Data Mining and its Clustering Techniques : A Review

Authors

  • Sakshi  Assistant Professor, Department of Computer Science and Applications, Guru Nanak College, Ferozepur Cantt, Punjab, India

Keywords:

Data Mining, clustering, KNN, Fuzzy-KNN, Naïve Bayes, Neural Network, SupportVector Machine.

Abstract

Data mining is the arrangement of the extraction of the concealed example from the records to be had. Differing class techniques were completed in records mining way. Those approaches have been utilized to separate the realities into extraordinary sets all together that effectively connection between select traits can be analyzed. Distinctive realities mining strategies have been utilized to help wellbeing mind specialists inside the examination of diabetes affliction. The ones frequently utilized acknowledgment on type: credulous Bayes choice tree, and neural system. Distinctive data mining strategies additionally are utilized which incorporates bit thickness, mechanically depicted associations, sacking calculation, and help vector framework. The issue of repetition in is persistently happened. In our artworks we will reduce this problem.

References

[1] MihaelAnkerst, Markus M. Breunig, Hans-Peter Kriegel, and Jor ¨ g Sander. OPTICS: OrderingPoints To Identify the Clustering Structure. In Proceedings of the International Conference on Management of Data, (SIGMOD), volume 28(2) of SIGMOD Record, pages 49–60, Philadelphia, PA,USA, 1–3 June 1996. ACM Press.

[2] Michael R. Anderberg. Cluster analysis for applications. Academic Press, 1973.

[3] Anil K. Jain and Richard C. Dubes. Algorithms for Clustering Data.Prentice-Hall, 1988.

[4] Matthias Jarke, Maurizio Lenzerini, YannisVassiliou, and PanosVassiliadis.Fundamentals of

Data Warehouses.Springer, 1999.

[5] Jon M. Kleinberg. Authoritative Sources in a Hyperlinked Environment. In Proceedings of the

9th Annual ACM-SIAM Symposium on 

Discrete Algorithms, pages 668–677, San Francisco, CA,

USA, 25–27 January 1998. ACM Press.

[6] VassiliosTzerpos and Richard C. Holt.MoJo: A Distance Metric for Software Clustering. In

Proceeedings of the 6th Working Conference on Reverse Engineering, (WCRE), pages 187–195, Atlanta, GA, USA, 6–8 October 1999. IEEE Press.

[7] Wei Wang, Jiong Yang, and Richard R. Muntz. STING: A Statistical Information Grid Approach to Spatial Data Mining. In Proceedings of the 23rd International Conference on Very Large Data Bases,(VLDB), pages 186–195, Athens, Greece, 26–29 August 1997. Morgan Kaufmann Publishers.
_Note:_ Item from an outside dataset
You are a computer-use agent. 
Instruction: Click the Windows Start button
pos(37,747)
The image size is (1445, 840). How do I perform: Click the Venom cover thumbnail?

[8]Sankaranarayanan, S. “Diabetic Prognosis through Data Mining Methods and Techniques”, International Conf. on Intelligent Computing Applications (ICICA), 2014, pp. 162 – 166.

[9] C. M. Velu “Visual Data Mining Techniques for Classification of Diabetic Patients”, IEEE Conf. on Advance Computing Conference (IACC), 2013, pp. 1070 – 1075.

[10] Wang, Guoyin “Granular computing based data mining in the views of rough set and fuzzy set” IEEE Conf. on Granular Computing, 2008, PP 67.

[11] Jagannathan, G. “Seventh IEEE International Conference on Data Mining Workshops”, IEEE Conf. on Data Mining Workshops, 2007, pp. 1– 3

The easiest Rubik's Cube solution is available in many languages. Learn it quickly memorizing only a few algorithms.

Downloads

Published

2018-03-30

Issue

Section

Research Articles

How to Cite

[1]
Sakshi, " Data Mining and its Clustering Techniques : A Review, International Journal of Scientific Research in Science and Technology(IJSRST), Online ISSN : 2395-602X, Print ISSN : 2395-6011, Volume 4, Issue 7, pp.314-317, March-April-2018.